15:45: Discussion: Implicit vs explicit methods on accelerators.
Fighting B/F Ratios in Scientific Computing by Solving PDEs in High Order
Today’s and tomorrow’s architectures follow a common trend: wider vector instructions which offer denser arithmetic intensity, but constant and therefore relatively lower bandwidth. When solving PDEs, high-order methods are a possible candidate for adopting to this hardware development. Their computing cost increases with higher order due to the higher arithmetic intensity, while relatively reducing the required memory bandwidth. Therefore, they offer an adjustable trade-off between the computational costs, required bandwidth and the accuracy delivered per degree of freedom. In this talk we examine the impact of convergence order, clock frequency, vector instruction sets, alignment and chip-level parallelism for higher order discretization on their time to solution, more precisely their time to accuracy, with respect to yesterday’s, today’s and tomorrow’s CPU architectures. From a performance perspective, especially on state-of-the-art and future architectures, the shift from a memory- to a compute-bound scheme and the need for double precision arithmetic with increasing order describes a compelling path for modern PDE solvers.
Alexander Heinecke studied Computer Science and Finance and Information Management at Technische Universität München, Germany.

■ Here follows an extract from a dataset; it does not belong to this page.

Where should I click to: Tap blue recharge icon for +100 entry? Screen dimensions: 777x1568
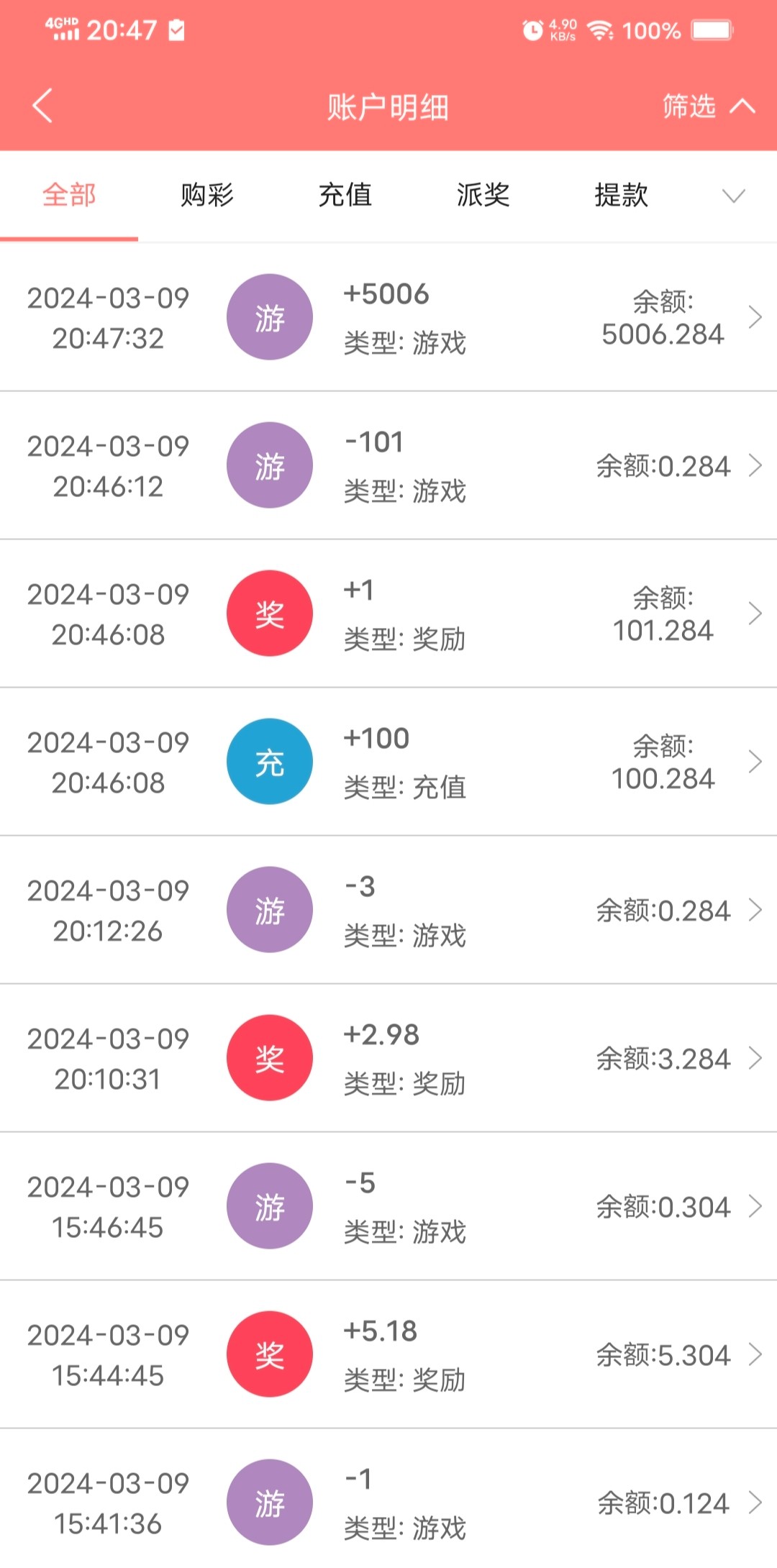click(270, 762)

In 2010 and 2012, he completed internships at Intel in Munich, Germany and at Intel Labs Santa Clara, CA, USA. In 2013 he completed his Ph.D. studies at TUM and joined Intel’s Parallel Computing in Santa Clara in 2014. His core research topic is the use of multi- and many-core architectures in advanced scientific computing applications.
Awards: Alexander Heinecke was awarded the Intel Doctoral Student Honor Programme Award http://blogs.intel.com/intellabs/2012/10/25/intel-honors-9-faculty-and-25-doctoral-students-with-awards-at-intel%E2%80%99s-european-research-and-innovation-conference-eric/ in 2012. In Nov. 2012 he was part of a team which placed the Beacon System #1 on the Green500 list. In 2013 and 2014 he and his co-authors received the PRACE ISC Award for achieving peta-scale performance in the fields of molecular dynamics and seismic hazard modelling on more than 140,000 cores. In 2014, he and his co-authors were additional selected as Gordon Bell finalists for running multi-physics earthquake simulations at multi-petaflop performance on more than 1.5 million of cores.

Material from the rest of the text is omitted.